A few days ago, our CPT delegation visited Sunnah, a village in Iraqi Kurdistan.  Sunnah is a beautiful mountain village near enough to the Iranian border that one can see two Iranian military camps high on a mountain ridge above.  Iranian rockets have been launched from those camps right into villages like Sunnah.  Bombings often happen in the summer, forcing villagers to leave their homes, their animals, their agricultural lands, their lives, behind. When there seem to be lulls in the bombing, villagers may make trips back to their homes long enough to get supplies or tend to their animals or crops. Sometimes such trips are possible; sometimes they're not.

During the summer of 2011, Sunnah experienced heavy shelling over several months.  In our visit to the village a few days ago, we saw where a shell had gone through a family's roof.  We heard stories of the injured persons.  Six women were hurt. They weren't bleeding much, so they didn't tell anyone.

One woman had returned to her house to get blankets.  A bomb fell in her house. She got out of the house before the bomb detonated.  If she'd been in the house, she would have died.  Instead, she narrowly escaped, injuring only her shoulder.  She didn't tell anyone.  She got no medical care.  As we listened to this story, we heard the question, "Who would she tell?  No one would care."

No one would care.  No one cares.  These are words we have heard repeatedly while we've been in Iraqi Kurdistan.  "Tell our stories. No one listens to us.  Maybe if you talk, they will listen to you."
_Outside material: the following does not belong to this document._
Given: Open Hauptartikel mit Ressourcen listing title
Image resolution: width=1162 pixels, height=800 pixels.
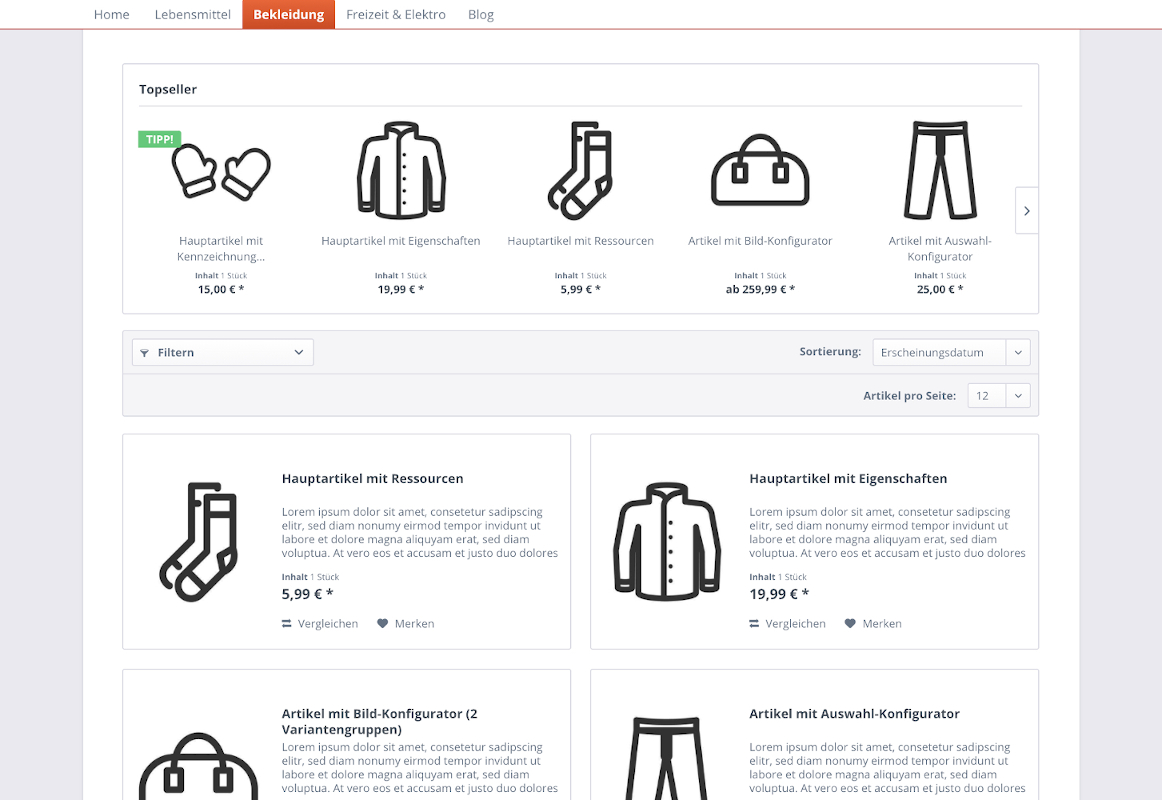Looking at the screenshot, I should [x=372, y=479].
Maybe if we share their stories, someone will care.  Maybe someone will care about the woman who injured her shoulder or the one whose arm is now disfigured.  Maybe someone will care about the children of Sunnah whose daily reality is fear of bombs being dropped on their homes, a fear that persists even now when over a year has passed since the last bombings.  Maybe if I tell these stories, someone will be as attentive to the stories, the realities, the lives of the Kurdish people as so many people have been to my left foot.